The court order settling the FTC’s complaint for civil penalties, which was filed by the U.S. Department of Justice, bars the defendants from similar conduct in the future, imposes a $2.35 million civil penalty, and requires them to pay $400,000.
“The Credit Repair Organizations Act protects both individual consumers and the integrity of the credit reporting system,” said Jessica Rich, Director of the Federal Trade Commission’s Bureau of Consumer Protection. “The FTC will take action against unscrupulous credit repair companies whether they violate CROA by deceiving consumers or by lying to credit bureaus.”
In its complaint, filed in October 2011, the FTC charged that RMCN Credit Services, Inc. and its owners, Doug and Julie Parker, violated CROA by charging up-front fees for a six-month program to improve consumers’ credit ratings and by making numerous false statements to credit bureaus disputing the accuracy of negative information in consumers’ credit reports. In letters to credit bureaus designed to appear as if they were from consumers, but which RMCN did not show consumers, the firm typically disputed all negative information in credit reports, regardless of the information’s accuracy.
The FTC alleged RMCN, one of the nation’s largest credit repair companies, continued to send these deceptive dispute letters to credit bureaus even after the company received detailed billing histories or signed contracts from creditors proving the credit reports were accurate. RMCN also falsely told consumers that federal law allowed it to dispute accurate credit report information, and that credit bureaus must “prove it or remove it.” It also charged consumers up to $2,000 before providing any service.

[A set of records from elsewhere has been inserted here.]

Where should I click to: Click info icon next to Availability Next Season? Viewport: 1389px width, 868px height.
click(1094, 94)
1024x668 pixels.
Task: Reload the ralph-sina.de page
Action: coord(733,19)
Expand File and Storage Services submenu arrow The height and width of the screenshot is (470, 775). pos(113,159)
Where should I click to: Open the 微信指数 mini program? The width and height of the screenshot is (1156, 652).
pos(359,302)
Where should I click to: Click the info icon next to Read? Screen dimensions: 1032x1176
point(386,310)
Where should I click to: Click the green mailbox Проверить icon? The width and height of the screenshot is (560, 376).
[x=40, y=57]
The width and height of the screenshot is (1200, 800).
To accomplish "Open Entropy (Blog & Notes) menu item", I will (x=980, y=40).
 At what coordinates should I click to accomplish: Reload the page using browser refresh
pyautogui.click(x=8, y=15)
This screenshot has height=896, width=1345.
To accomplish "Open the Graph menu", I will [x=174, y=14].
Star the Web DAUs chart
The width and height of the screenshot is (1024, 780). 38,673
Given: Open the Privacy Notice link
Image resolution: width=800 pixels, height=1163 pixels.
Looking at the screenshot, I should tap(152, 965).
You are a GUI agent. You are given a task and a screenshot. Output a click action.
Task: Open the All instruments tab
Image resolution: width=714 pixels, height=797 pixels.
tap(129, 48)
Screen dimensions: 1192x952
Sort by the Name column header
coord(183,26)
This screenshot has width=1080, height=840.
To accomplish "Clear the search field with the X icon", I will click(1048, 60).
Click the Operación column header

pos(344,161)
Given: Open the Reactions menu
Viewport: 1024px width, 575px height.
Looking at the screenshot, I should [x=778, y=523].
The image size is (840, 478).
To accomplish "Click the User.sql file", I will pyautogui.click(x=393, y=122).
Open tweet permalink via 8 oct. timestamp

The court order, to which the defendants have agreed, bars RMCN and its owners from violating any provision of CROA, and specifically from making untrue or misleading statements to consumer reporting agencies and charging consumers advance fees for credit repair services. The order prohibits defendants from sending letters to consumer reporting agencies or creditors unless consumers review and attest to the accuracy of the letters. It also requires RMCN to send letters to all existing customers notifying them of the FTC’s suit and offering them a right to cancel their contract with RMCN and owe no money to the company. In addition, the order prohibits defendants from making misrepresentations regarding the sale of any goods or services to consumers, including the sale of financial-related products or services.
The order imposes a $2.35 million civil penalty against the defendants, which will be partially suspended based on an inability to pay, after they tender a total of $400,000, in two installments, within nine months of when the court enters the order. Finally, for 10 years the company must submit reports to the FTC to ensure it is complying with the terms of the order.